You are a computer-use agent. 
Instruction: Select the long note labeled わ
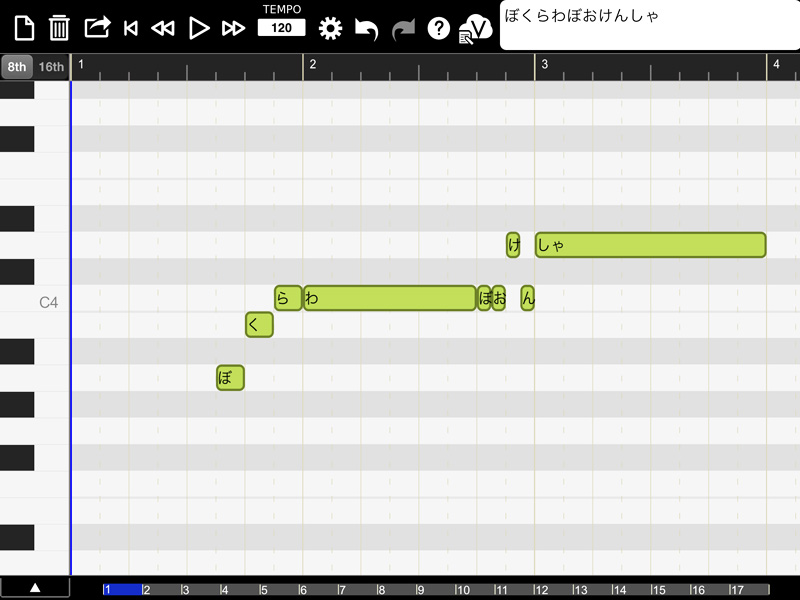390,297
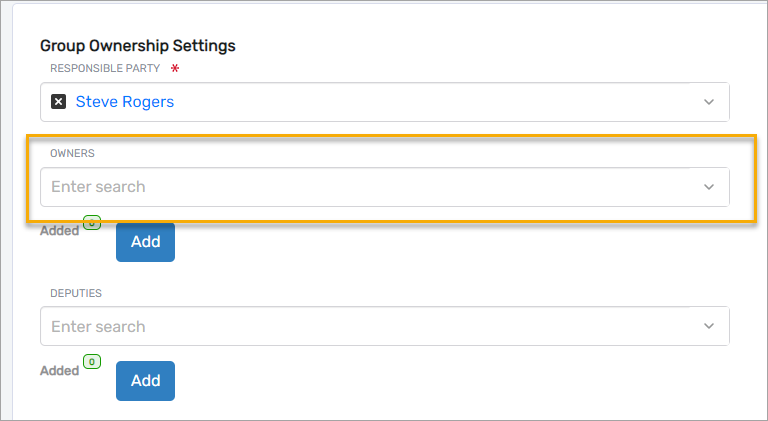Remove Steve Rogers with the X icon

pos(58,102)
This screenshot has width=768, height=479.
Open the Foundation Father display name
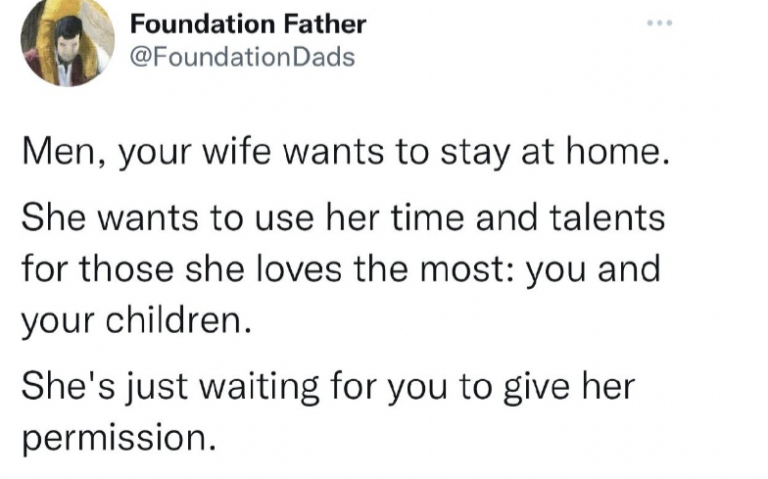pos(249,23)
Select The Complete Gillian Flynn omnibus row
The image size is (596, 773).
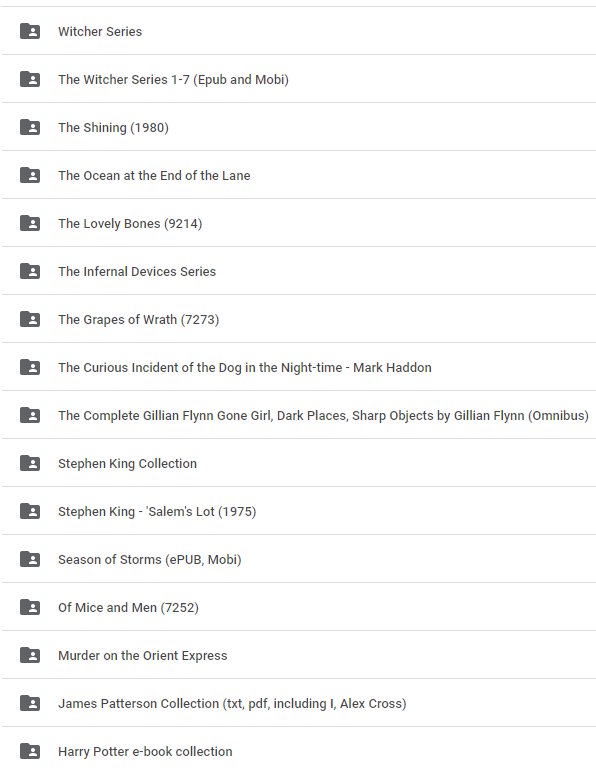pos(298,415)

########

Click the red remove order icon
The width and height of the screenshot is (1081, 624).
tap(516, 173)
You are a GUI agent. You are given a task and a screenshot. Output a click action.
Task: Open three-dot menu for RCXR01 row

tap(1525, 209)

########

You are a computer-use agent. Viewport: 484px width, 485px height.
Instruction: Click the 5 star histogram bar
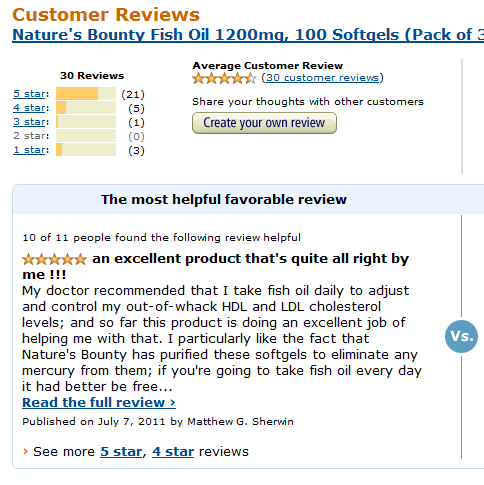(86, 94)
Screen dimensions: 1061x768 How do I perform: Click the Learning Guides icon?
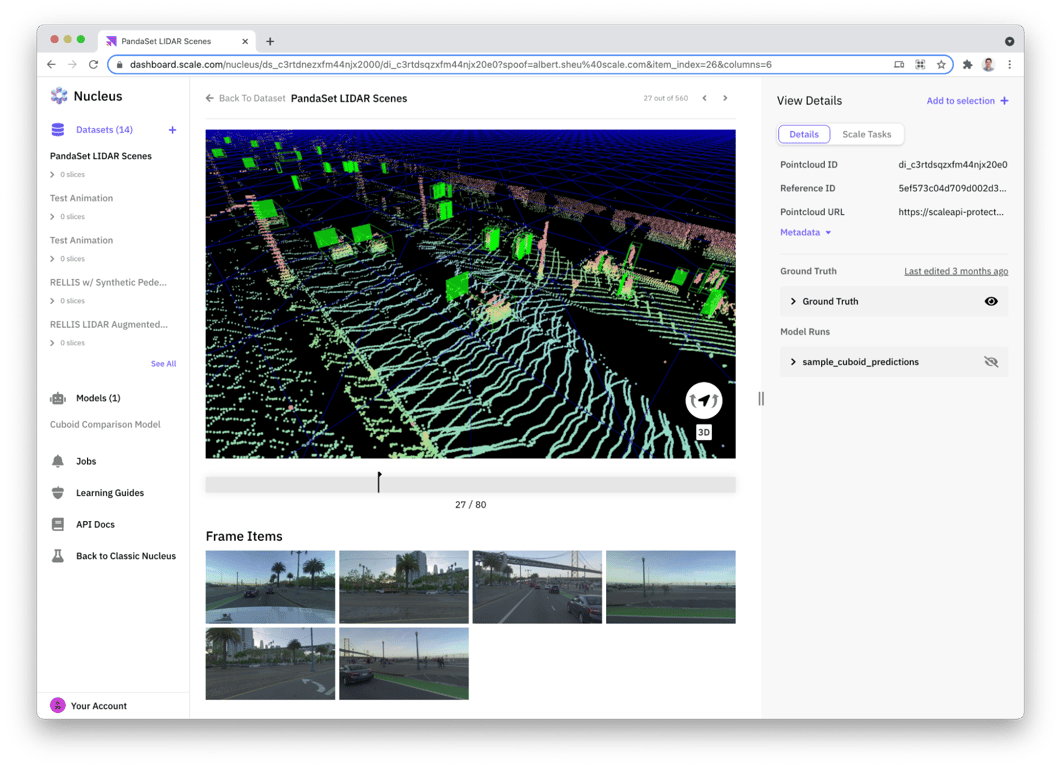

########

When you reach the line holding "You are a computer-use agent. Viewport: 484px" in the listing above, begin retyping exactly, and stop once the line holding "Screen dimensions: 1061x768" is done; pictures stay out.

YOUR SOLUTION:
You are a computer-use agent. Viewport: 484px width, 485px height.
Instruction: Click the 5 star histogram bar
(86, 94)
Screen dimensions: 1061x768 How do I perform: Click the Learning Guides icon?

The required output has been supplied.